= Your assignment =
Output the records that follow exactly as they are written.

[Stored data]
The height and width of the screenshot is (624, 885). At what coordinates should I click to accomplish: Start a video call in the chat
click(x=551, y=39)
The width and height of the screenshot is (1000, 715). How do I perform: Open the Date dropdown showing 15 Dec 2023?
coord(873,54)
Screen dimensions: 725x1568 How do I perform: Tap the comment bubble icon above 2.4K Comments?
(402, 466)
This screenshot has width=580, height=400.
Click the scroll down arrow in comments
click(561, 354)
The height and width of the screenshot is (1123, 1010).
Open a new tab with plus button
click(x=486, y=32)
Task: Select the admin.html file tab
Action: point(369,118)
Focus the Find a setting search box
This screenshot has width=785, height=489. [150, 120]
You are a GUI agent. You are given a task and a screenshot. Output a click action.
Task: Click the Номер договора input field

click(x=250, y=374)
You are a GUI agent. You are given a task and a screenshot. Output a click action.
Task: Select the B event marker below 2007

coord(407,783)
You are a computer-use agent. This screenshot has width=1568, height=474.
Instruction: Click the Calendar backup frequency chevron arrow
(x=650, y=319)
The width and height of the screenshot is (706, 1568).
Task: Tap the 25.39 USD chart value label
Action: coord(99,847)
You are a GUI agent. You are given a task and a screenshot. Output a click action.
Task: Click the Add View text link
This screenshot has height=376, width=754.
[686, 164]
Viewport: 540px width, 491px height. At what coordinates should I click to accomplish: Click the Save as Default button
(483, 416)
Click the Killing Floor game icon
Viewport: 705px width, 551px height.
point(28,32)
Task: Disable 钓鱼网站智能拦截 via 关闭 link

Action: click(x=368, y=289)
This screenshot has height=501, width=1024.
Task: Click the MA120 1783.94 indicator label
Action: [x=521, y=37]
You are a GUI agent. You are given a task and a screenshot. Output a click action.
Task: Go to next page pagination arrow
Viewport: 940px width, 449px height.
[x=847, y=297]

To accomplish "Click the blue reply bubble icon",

= Solution to the exercise =
The height and width of the screenshot is (624, 885). At what coordinates should I click to accomplish: Start a video call in the chat
click(x=551, y=39)
The width and height of the screenshot is (1000, 715). How do I perform: Open the Date dropdown showing 15 Dec 2023?
coord(873,54)
Screen dimensions: 725x1568 How do I perform: Tap the comment bubble icon above 2.4K Comments?
(402, 466)
This screenshot has width=580, height=400.
Click the scroll down arrow in comments
click(561, 354)
The height and width of the screenshot is (1123, 1010).
Open a new tab with plus button
click(x=486, y=32)
Task: Select the admin.html file tab
Action: point(369,118)
Focus the Find a setting search box
This screenshot has width=785, height=489. [150, 120]
You are a GUI agent. You are given a task and a screenshot. Output a click action.
Task: Click the Номер договора input field

click(x=250, y=374)
You are a GUI agent. You are given a task and a screenshot. Output a click action.
Task: Select the B event marker below 2007

coord(407,783)
You are a computer-use agent. This screenshot has width=1568, height=474.
Instruction: Click the Calendar backup frequency chevron arrow
(x=650, y=319)
The width and height of the screenshot is (706, 1568).
Task: Tap the 25.39 USD chart value label
Action: coord(99,847)
You are a GUI agent. You are given a task and a screenshot. Output a click action.
Task: Click the Add View text link
This screenshot has height=376, width=754.
[686, 164]
Viewport: 540px width, 491px height. At what coordinates should I click to accomplish: Click the Save as Default button
(483, 416)
Click the Killing Floor game icon
Viewport: 705px width, 551px height.
point(28,32)
Task: Disable 钓鱼网站智能拦截 via 关闭 link

Action: click(x=368, y=289)
This screenshot has height=501, width=1024.
Task: Click the MA120 1783.94 indicator label
Action: [x=521, y=37]
You are a GUI agent. You are given a task and a screenshot. Output a click action.
Task: Go to next page pagination arrow
Viewport: 940px width, 449px height.
[x=847, y=297]

To accomplish "Click the blue reply bubble icon",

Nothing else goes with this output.